* **SOURCE EXTRACT**
BEGIN

Two vectors are perpendicular if there dot product is zero.

$\vec A.\vec B= 0 \\ \\ \vec A = 2 \hat i + 3 \hat j + 6\hat k \\ \\ \vec B = 3\hat i - 6 \hat j + 2\hat k \\ \\\vec A.\vec B = 2(3) + (3)( - 6) + (6)(2) \\ \\ = 6 - 18 + 12 \\ \\ \vec A.\vec B= 0$

Thus vector A and vector B are perpendicular to each other.

$\vec A.\vec C = 0 \\ \\ \vec A= 2 \hat i + 3 \hat j + 6\hat k \\ \\ \vec C = 6\hat i + 2\hat j - 3\hat k \\ \\\vec A.\vec C = 6(2) + (3)( 2) + (6)( - 3) \\ \\ = 12 + 6 - 18 \\ \\ \vec A.\vec C= 0$

Thus vector A and vector C are perpendicular to each other.

$\vec B.\vec C = 0 \\ \\ \vec B = 3\hat i - 6 \hat j + 2\hat k \\ \\ \vec C = 6\hat i + 2\hat j - 3\hat k \\ \\\vec B.\vec C = 6(3) + ( - 6)( 2) + (2)( - 3) \\ \\ = 18 - 12 - 6 \\ \\ \vec B.\vec C= 0$

Thus vector B and vector C are perpendicular to each other.

Thus all vectors are mutually perpendicular to each other.

Hope it helps you.

END

* **PROBLEMS TO WORK ON**
1/ Give again the part of the vector solution that opens with the words containing "Thus vector A and vector C" and closes with "mutually perpendicular to each other.", changing "perpendicular" to "orthogonal".
2/ Rewrite the paragraph of the vector solution that begins "Two vectors are perpendicular" more briefly, keeping its condition.

* **RECORDS SUPPLIED**
BEGIN

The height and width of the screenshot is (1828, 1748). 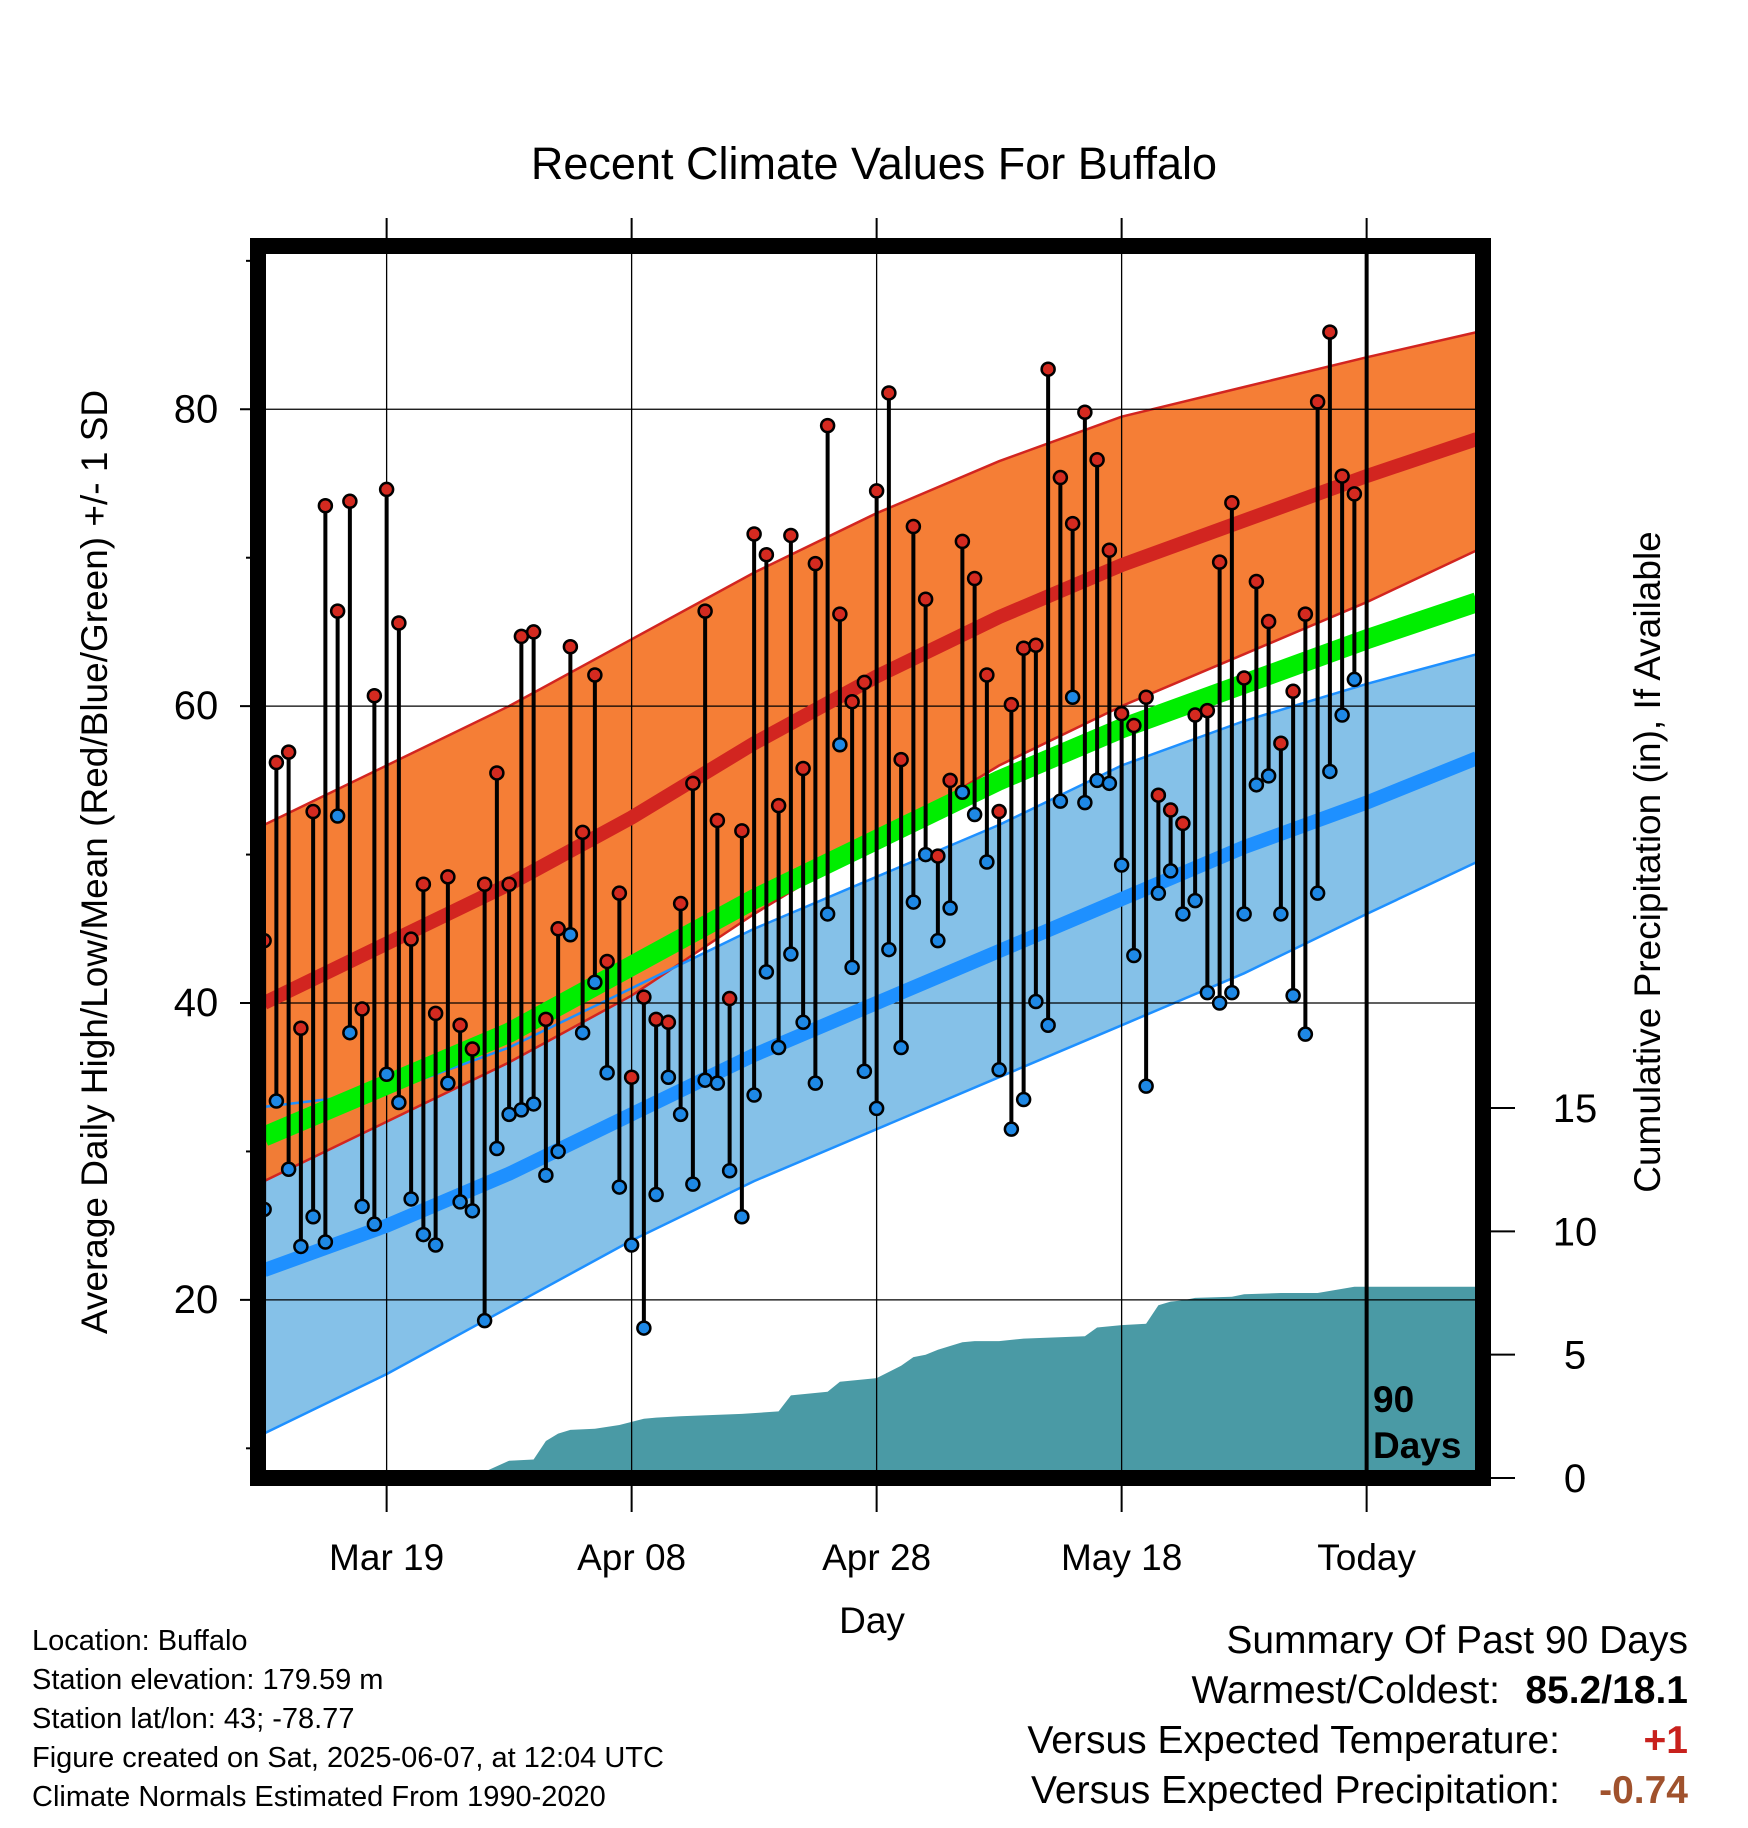 What do you see at coordinates (319, 1797) in the screenshot?
I see `normals-text: Climate Normals Estimated From 1990-2020` at bounding box center [319, 1797].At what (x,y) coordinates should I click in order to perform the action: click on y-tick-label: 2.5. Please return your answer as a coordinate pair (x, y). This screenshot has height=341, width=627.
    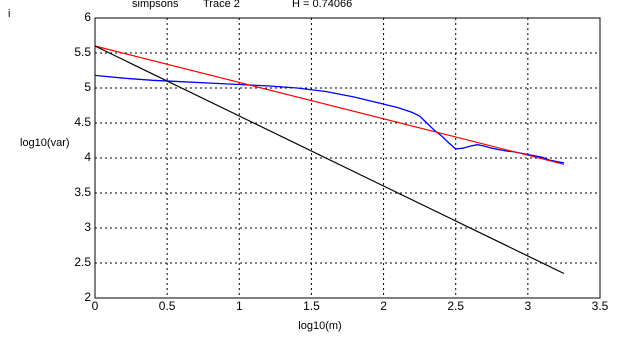
    Looking at the image, I should click on (82, 262).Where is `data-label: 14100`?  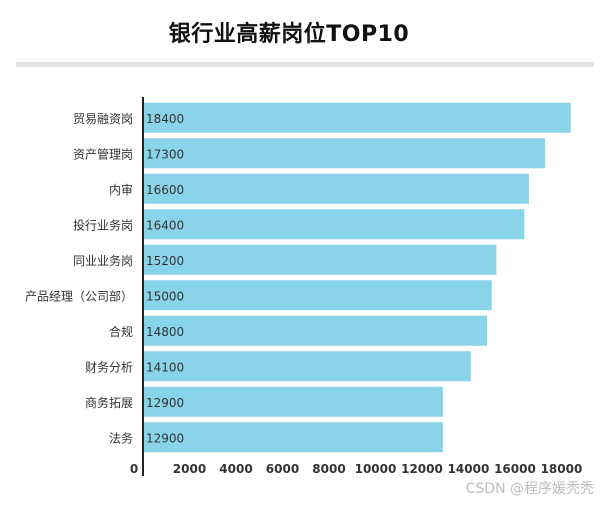 data-label: 14100 is located at coordinates (165, 367).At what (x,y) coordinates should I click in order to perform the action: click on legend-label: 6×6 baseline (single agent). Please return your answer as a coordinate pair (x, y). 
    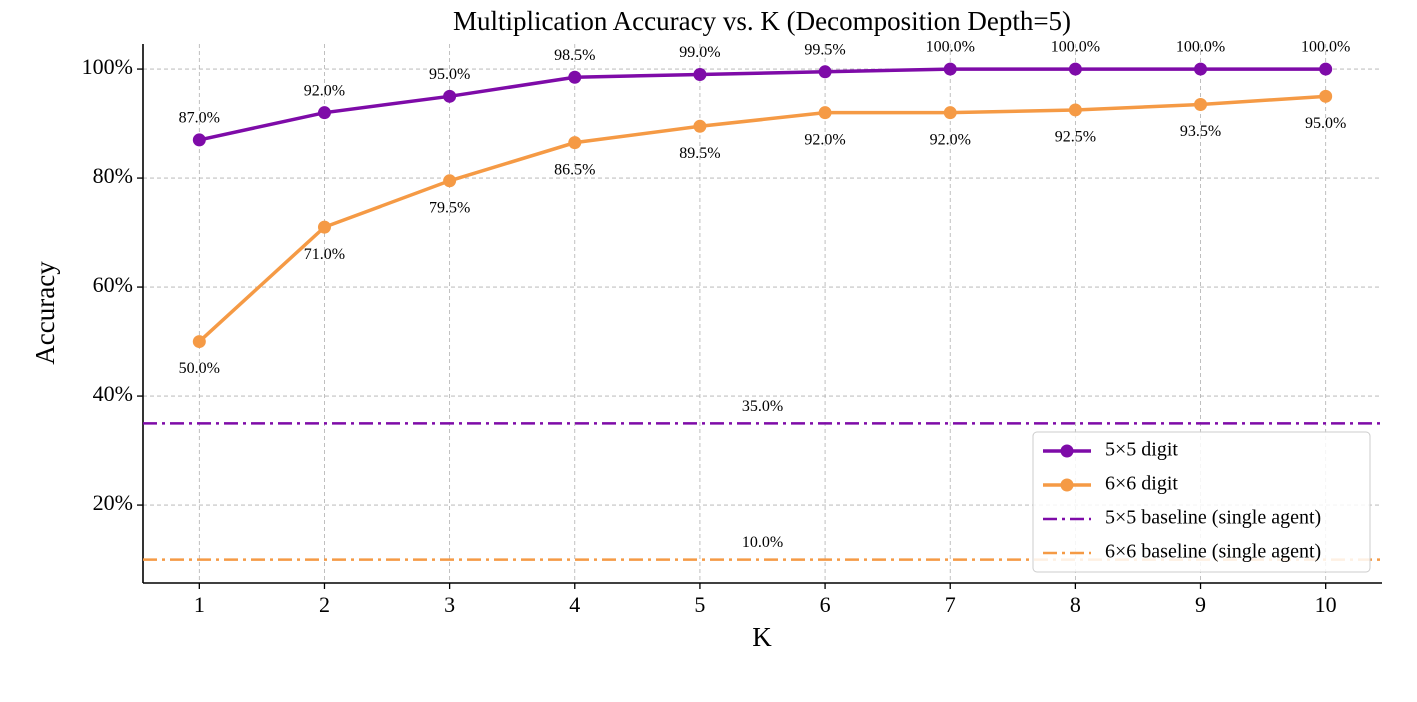
    Looking at the image, I should click on (1213, 552).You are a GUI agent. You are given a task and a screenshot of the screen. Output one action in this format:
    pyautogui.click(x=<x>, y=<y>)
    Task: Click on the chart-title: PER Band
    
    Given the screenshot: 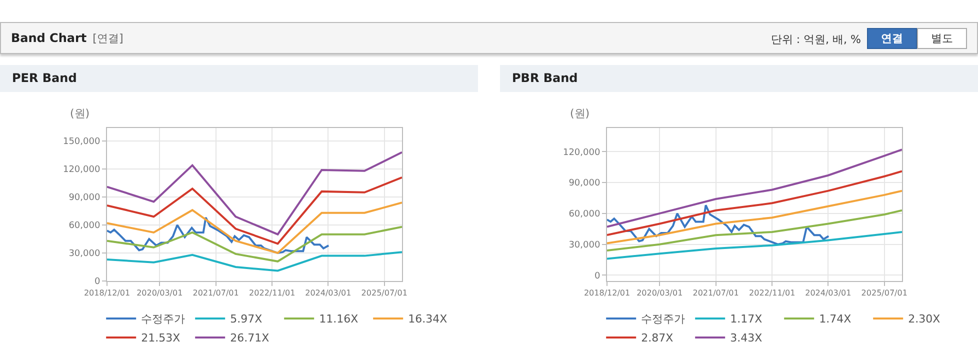 What is the action you would take?
    pyautogui.click(x=239, y=78)
    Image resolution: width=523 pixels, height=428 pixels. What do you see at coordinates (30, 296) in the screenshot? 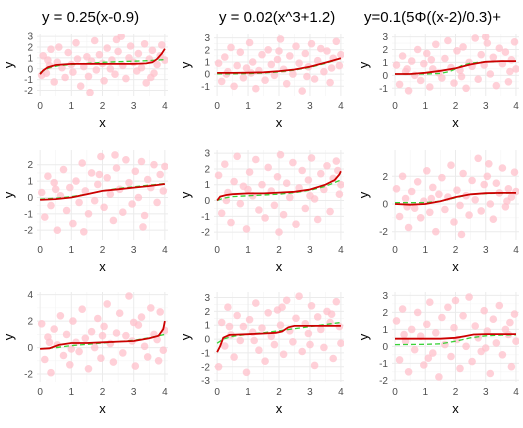
I see `y-tick-label: 4` at bounding box center [30, 296]. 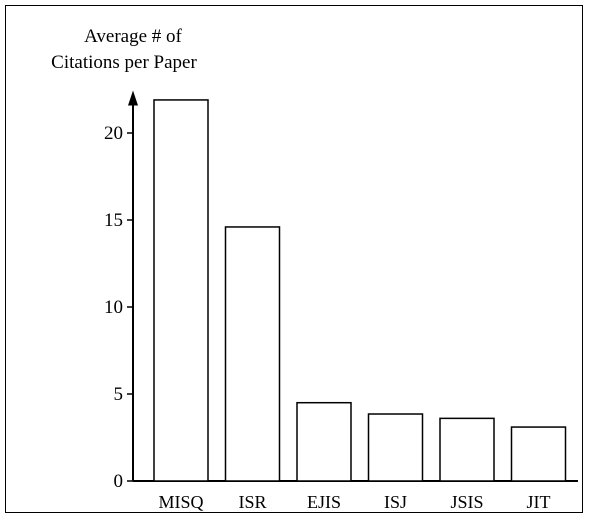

END

* **OUTPUTS IN ORDER**
1/
Thus vector A and vector C are orthogonal to each other.

$\vec B.\vec C = 0 \\ \\ \vec B = 3\hat i - 6 \hat j + 2\hat k \\ \\ \vec C = 6\hat i + 2\hat j - 3\hat k \\ \\\vec B.\vec C = 6(3) + ( - 6)( 2) + (2)( - 3) \\ \\ = 18 - 12 - 6 \\ \\ \vec B.\vec C= 0$

Thus vector B and vector C are orthogonal to each other.

Thus all vectors are mutually orthogonal to each other.

2/ Vectors with a zero dot product are perpendicular.